Contraceptives have less hormones than in 1962 but the population of woman taking oral contraceptives and the lifetime years over which they take them is radically higher. So the amount enter the environment must be increasing. Please do the math.
The total environmental load is trivially higher and monotonically increasing over time by even the most conservative estimates.
* If the Vatican were truly concerned about this situation, they would demand increased water filtration systems and fund the science to implement it instead of bemoaning contraceptives
A bit of Red Herring. I appreciate the the call for pareto-based decisions on risk. However we seldom seem to abide by it even though it tends to result in the best ethical results by utilitarian, equality, justice and other ethical measures.
If we did use Pareto ranking after 9-11 we wouldn't be in either war because we kill more than one 9-11-worth of American citizens every single month and have been for 30+ years. These road deaths are clearly acceptable loses.
Similarly more people are killed by the top 5 prescribed legal drugs than by every single illegal drug combined. Further, alcohol kills more than by every single illegal drug combined. Yet we have a "War on Drugs" that even the most trivial Pareto analysis shows is a massive waste of resources and massive cause of unnecessary death.
Since we certainly will not likely go back to try Prohibition again, this effectively set the "cost threshold" for risk and illegal drugs self-evidently fall well below that cost threshold. These drug and alcohol deaths are clearly acceptable losses.

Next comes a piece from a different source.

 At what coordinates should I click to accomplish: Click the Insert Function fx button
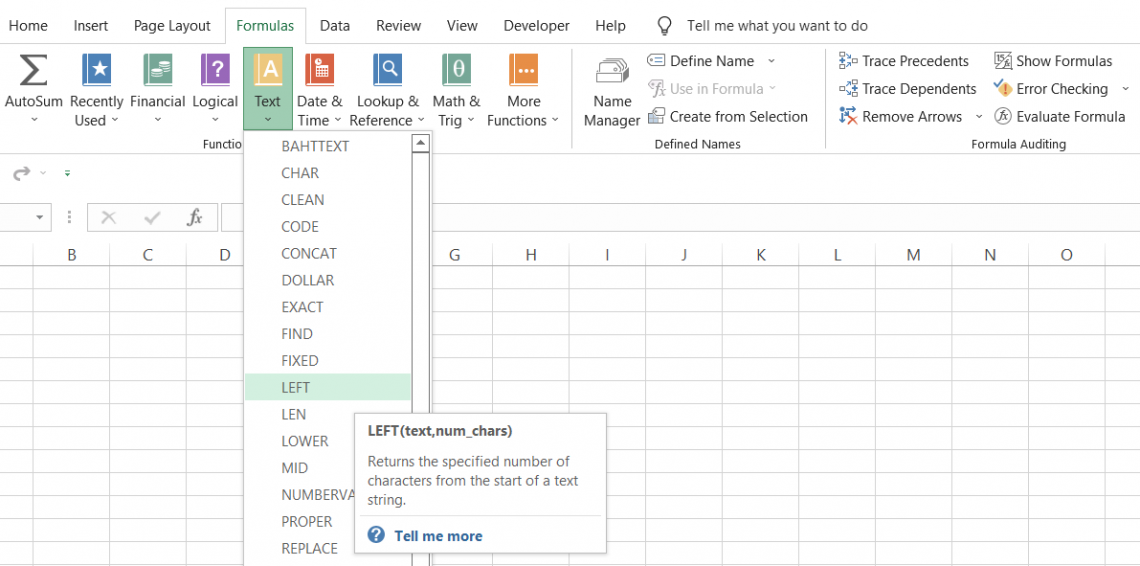point(195,217)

In the case of the Vatican, if it followed the ethical calculus of its own Jesuit Order, it would fervently embrace the use of condoms to prevent AIDS through out the developing world as well. Certainly the ban on condoms creates more suffering and death than the hypothetical loss created by condoms. Apparently AIDS deaths are acceptable losses.

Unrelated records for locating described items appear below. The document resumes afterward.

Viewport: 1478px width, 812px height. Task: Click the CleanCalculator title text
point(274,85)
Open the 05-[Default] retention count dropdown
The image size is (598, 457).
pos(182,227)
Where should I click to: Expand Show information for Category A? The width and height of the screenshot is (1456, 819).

In all these cases, some types of death are clearly "more equal than others". With apologies to Orwell, but I suspect he would agree.
I find that double equivalence repugnant and utterly immoral by any standard I can imagine. But I also find ignoring evidence to make a point equally so.

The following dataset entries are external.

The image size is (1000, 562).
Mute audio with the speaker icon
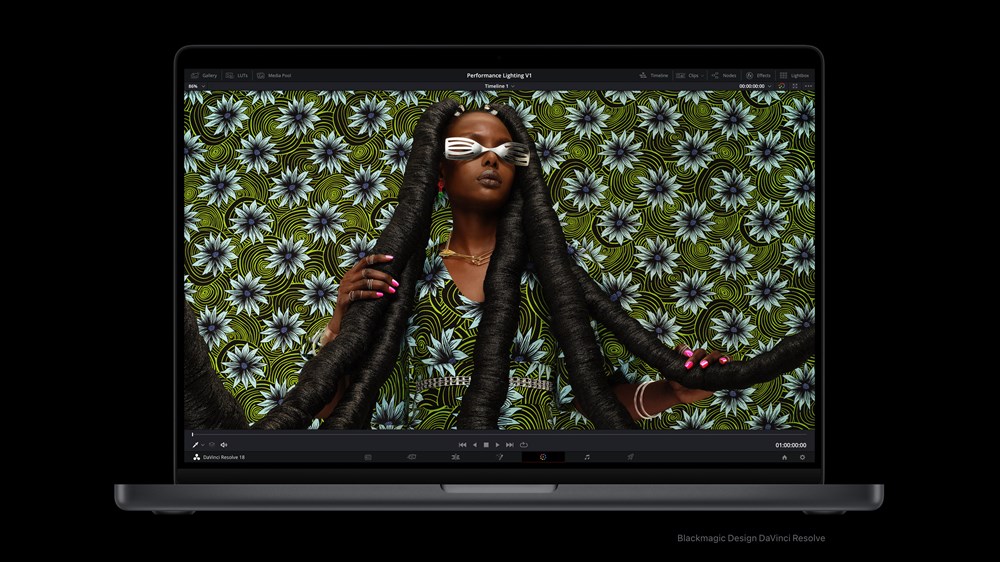click(x=223, y=444)
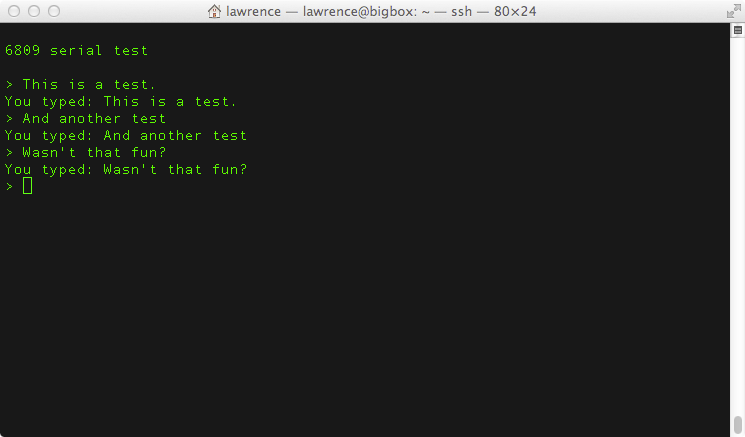Click the 'You typed: This is a test.' output
Screen dimensions: 745x437
click(x=121, y=102)
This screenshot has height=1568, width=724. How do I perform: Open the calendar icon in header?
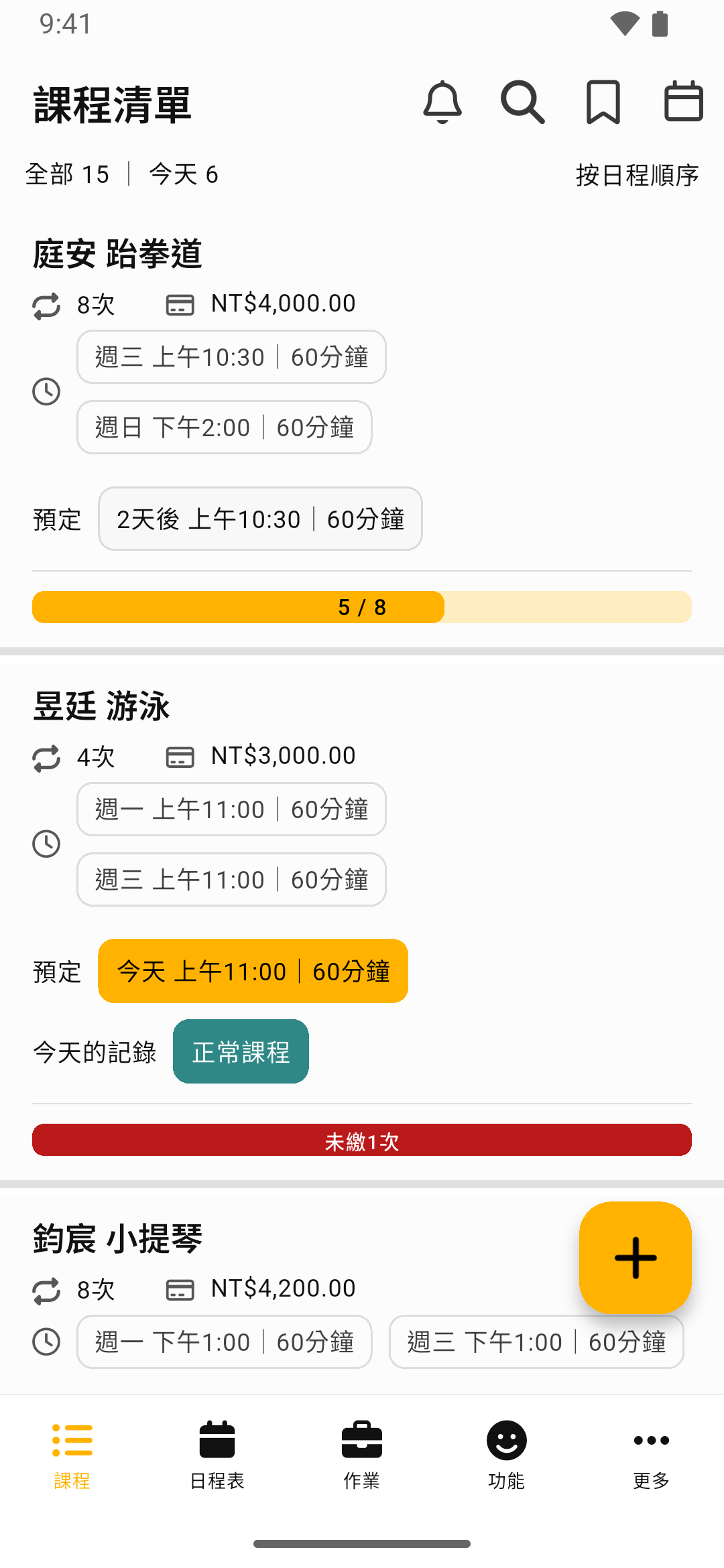[x=683, y=103]
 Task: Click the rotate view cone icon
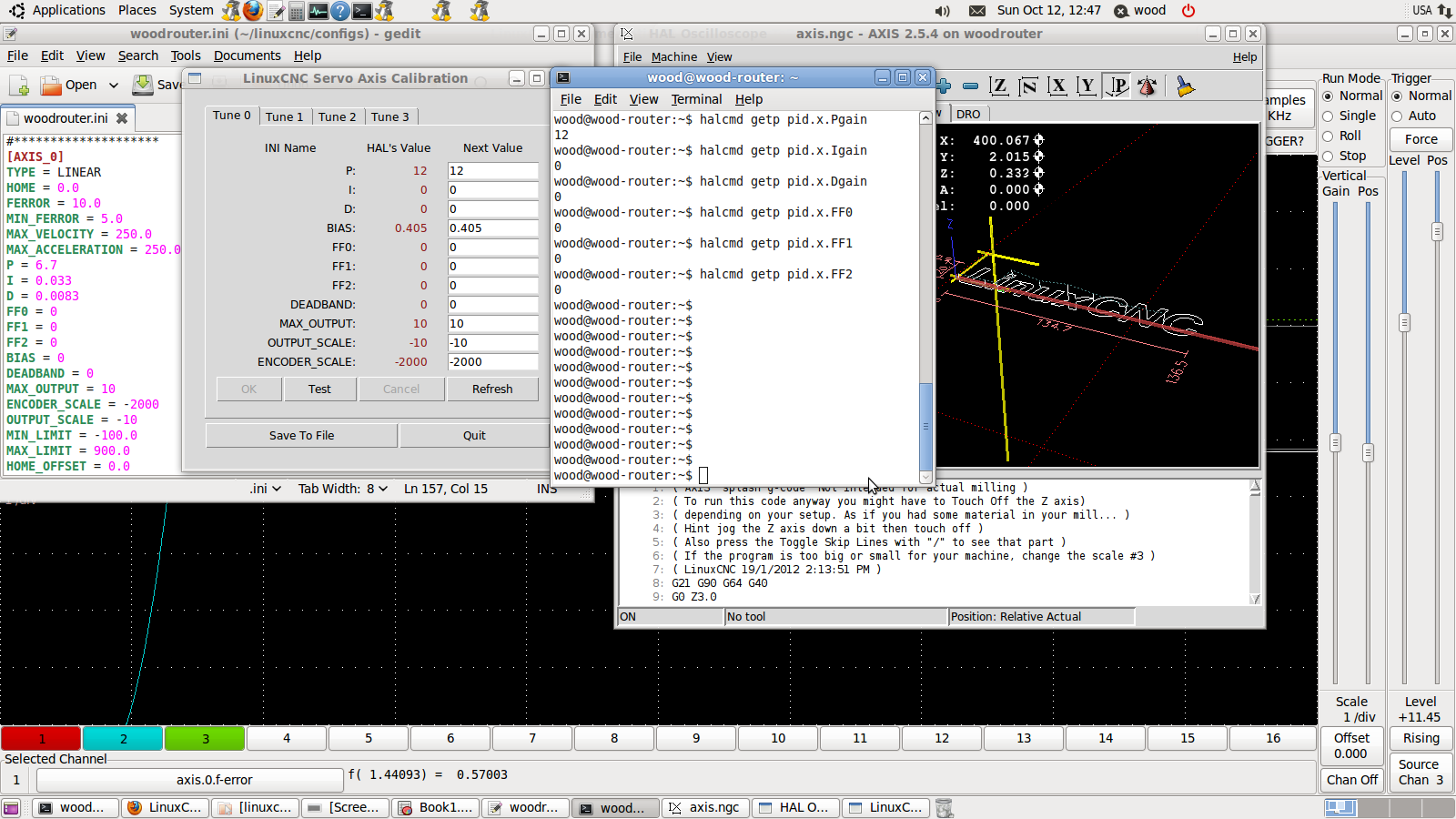(1148, 86)
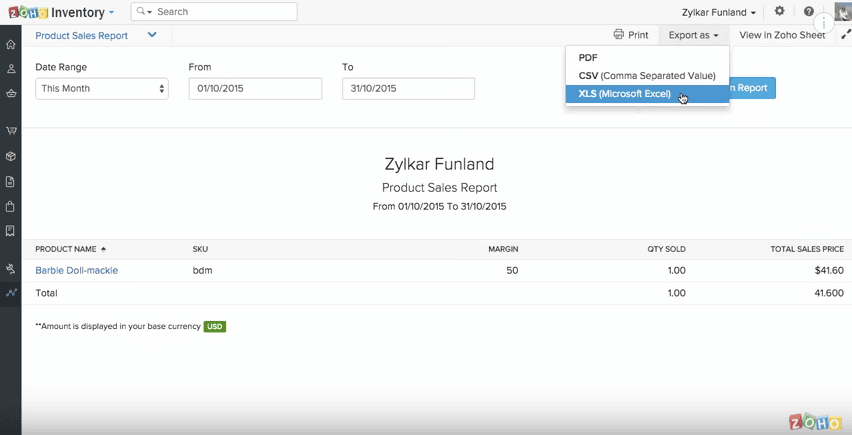Open help question mark icon
Image resolution: width=852 pixels, height=435 pixels.
pyautogui.click(x=809, y=12)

So I have some of my own facts against to a list for consideration:
1. Biologists no significant math training in the one area that would allow any prediction of cascading effects environmental inputs impinging on metabolic networks, namely differential equations (DEs) with emphasis on feedback. This is of both linear and nonlinear DEs.
The only exposure most get is in chemistry relating to reaction rates, and in limited depth with predator-prey models.
This level of knowledge, however, in the context of predicting how xenohormones (or any other environmental toxin) might interact either a priori or a posteriori with metabolic systems is tantamount to trying to plan a mission to Jupiter when you don't even know orbital mechanics. Any answer you get is far more luck than science.
This can certainly be remedied but in terms of what anyone can say about risks right now as pronouncements about safety are 100% BS.
2. The understanding of metabolic networks is only recently becoming know in a canonical recorded or tabular sense. #1 prevents much meaningful analysis of this data but more importantly, only a small part has been characterized.
One hope is that because many metabolic networks have been found to be scale-free networks that the 80-20 rule will apply where 80% of activity will be confined to 20% of the network.
However, there is a reason for the remaining 80% to be around evolutionarily, namely it does something and as Taleb now famously said in The Black Swan about financial markets (which are also scale-free), this is an uncertainty you can't predict and is likely to create nasty "black swans" for you sooner or later.
I have to agree with you jce - this seems like just another attempt to vilify birth control usage.
I have to agree with Pariahjane. She's holding my cat hostage.
HJ
Perhaps the Vatican thinks they are homeopathic birth control.